Computing the Risk

A recent report on cyber risk by Ponemon Institute LLC should pique some interest among carriers and brokers, as well as anyone concerned about the ability of businesses and government agencies to operate in the event of a telecommunications or information systems breakdown.

There is a general awareness in the insurance industry that a significant number of organizations have no cyber insurance. But do industry professionals and the general public really understand why?

The Ponemon report – titled Managing Cyber Security as a Business Risk: Cyber Insurance in the Digital Age and announced in August – was based on 638 responses to a survey of individuals involved in their organizations’ cyber security risk mitigation and risk management activities. Respondents were from both government and private-sector organizations.

The fact that 69% of respondents said their organizations did not have cyber insurance policies – or sets of policies – is probably old news to property and casualty professionals. More than half (52%) of the 69% of respondents without policies said the premiums were too expensive. That might also be old news, given that most companies operating in competitive markets probably encounter prospective clients objecting to price.

What may not be old news is that when respondents without cyber coverage were asked why they did not buy policies, 26% said they are “unable to get insurance underwritten because of current risk profile.” Also, 26% said “coverage is inadequate based on (their) exposure.” Multiple responses were allowed. When respondents without cyber coverage were asked why they do not have it, nearly half, or 44%, said such policies had “too many exclusions, restrictions and uninsurable risks.”

If the responses to Ponemon Institute’s survey are representative of the business community as a whole, then it seems that 18% of companies (26% of the 69% without coverage) could not qualify for cyber coverage – even if they wanted to buy it – because insurance carriers do not want to share their risk.
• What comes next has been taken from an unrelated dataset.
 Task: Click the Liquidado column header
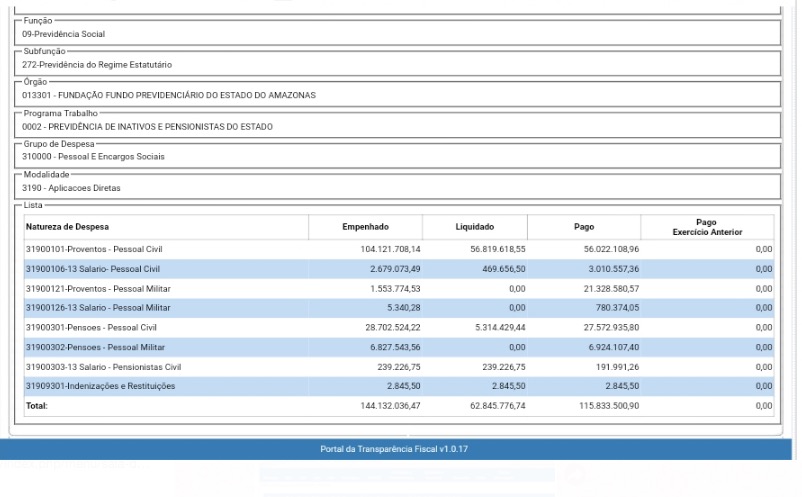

Almost one in five respondents are unable to buy a policy that covers their exposure while nearly a third (44% of the 69% without coverage) seem reluctant to purchase the coverage available due to the policies’ exclusions and restrictions.

Cyber insurance is an emerging market, noted Michael Bruemmer, vice president at Experian Data Breach Resolution, which sponsored the Ponemon Institute survey. Bruemmer predicted that a year from now, more than 50% of companies will have cyber policies. He added that nearly two-thirds of the respondents surveyed indicated that “just by going through the process of applying for a cyber insurance policy, they felt better prepared.”

In the United States, Bruemmer said, carriers tend not to cover public sector organizations with a “high concentration” of personal information on individuals, distributed among multiple computer networks. He also suggested more companies are not only forming computer security incident response plans, but they are also becoming more sophisticated by practising their response plans. This way, he added, they are able to comply with the minimum criteria to qualify for coverage.

But are companies that now qualify for coverage eager to buy it?

When Ponemon asked those with cyber coverage what is covered, only 11% said their policies cover attacks against business partners, vendors or other third parties that have access to the company’s information assets.

Only about half – 54% – reported their policies cover malicious or criminal insiders. How many risk professionals really want those risks excluded from their organizations’ cyber policies?

On the one hand, customers should not blame underwriters if they are unwilling to bet their money on the security of policyholders’ business partners, or on the honesty of all of a policyholder’s employees. But on the other hand – as with any other line of insurance – it will not always be easy to sell a policy to a client whose main concerns are the risks that carriers are unwilling to cover.